Problem to work on: Say how many of the lines below contain the word "agent"; nothing else belongs in the answer.

Supplied material:
⟨
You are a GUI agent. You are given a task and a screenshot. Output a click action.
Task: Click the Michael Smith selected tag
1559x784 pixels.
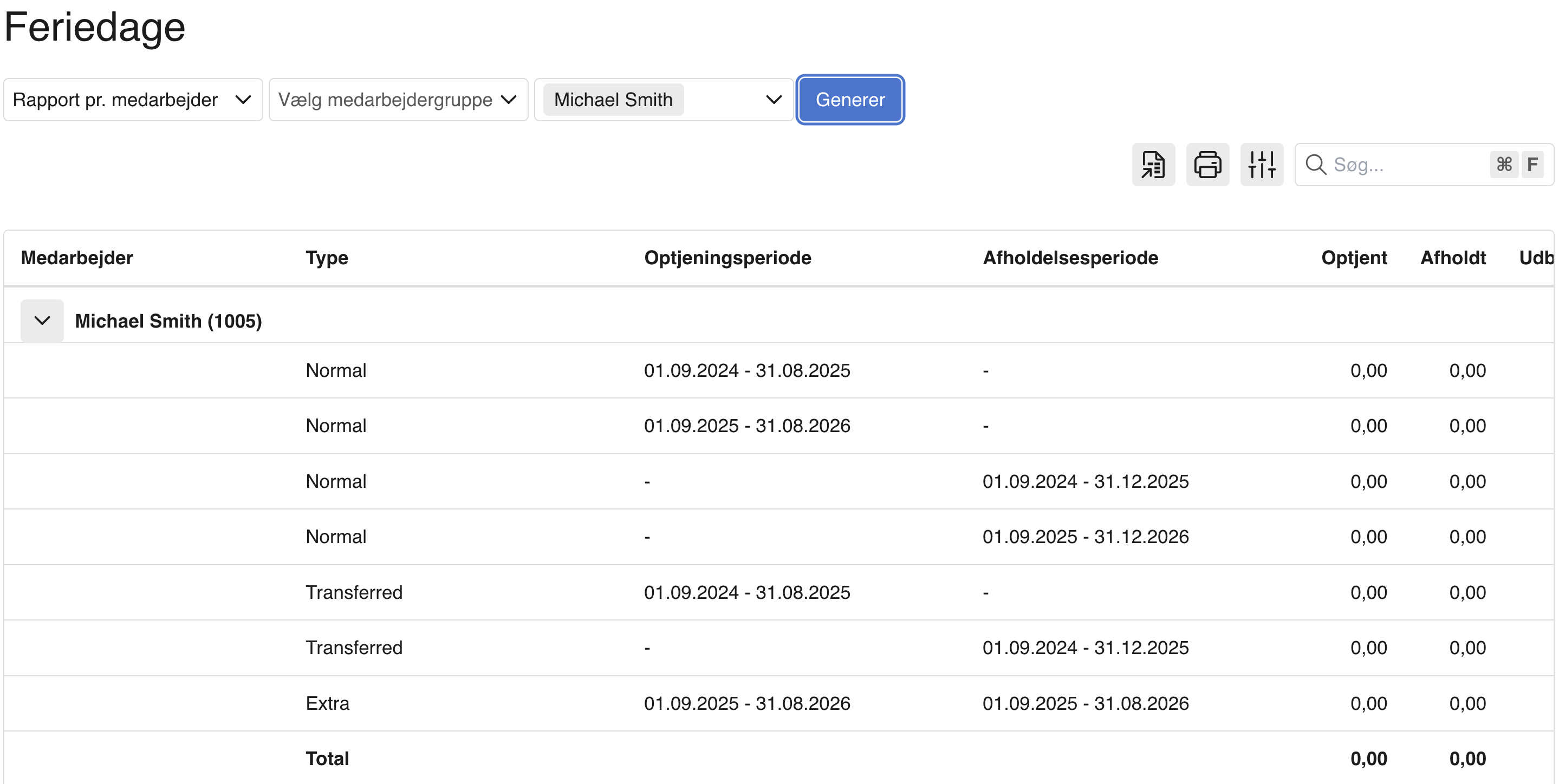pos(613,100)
⟩
⟨
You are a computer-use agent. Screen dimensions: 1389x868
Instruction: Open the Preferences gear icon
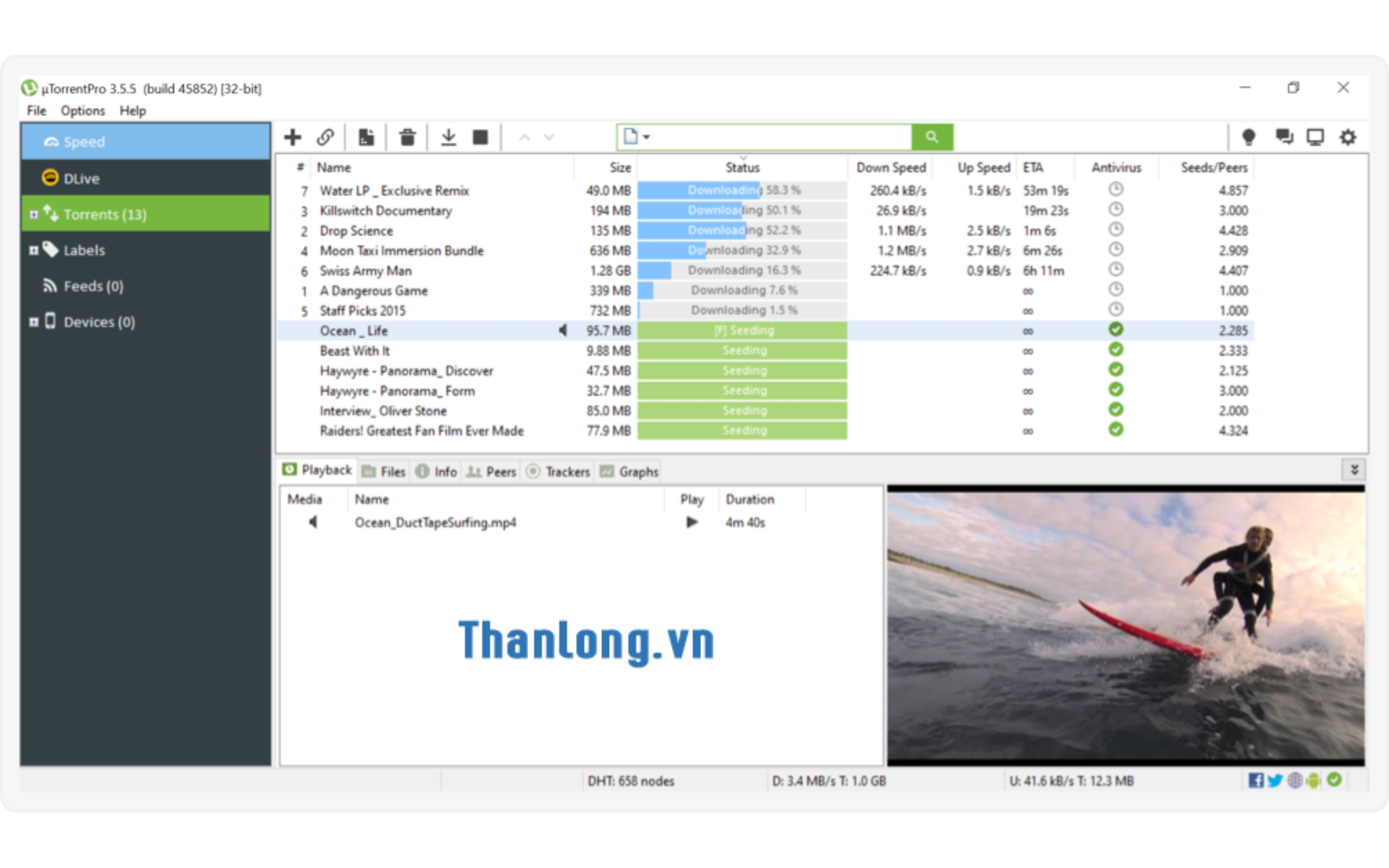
⟩
Result of the task: 2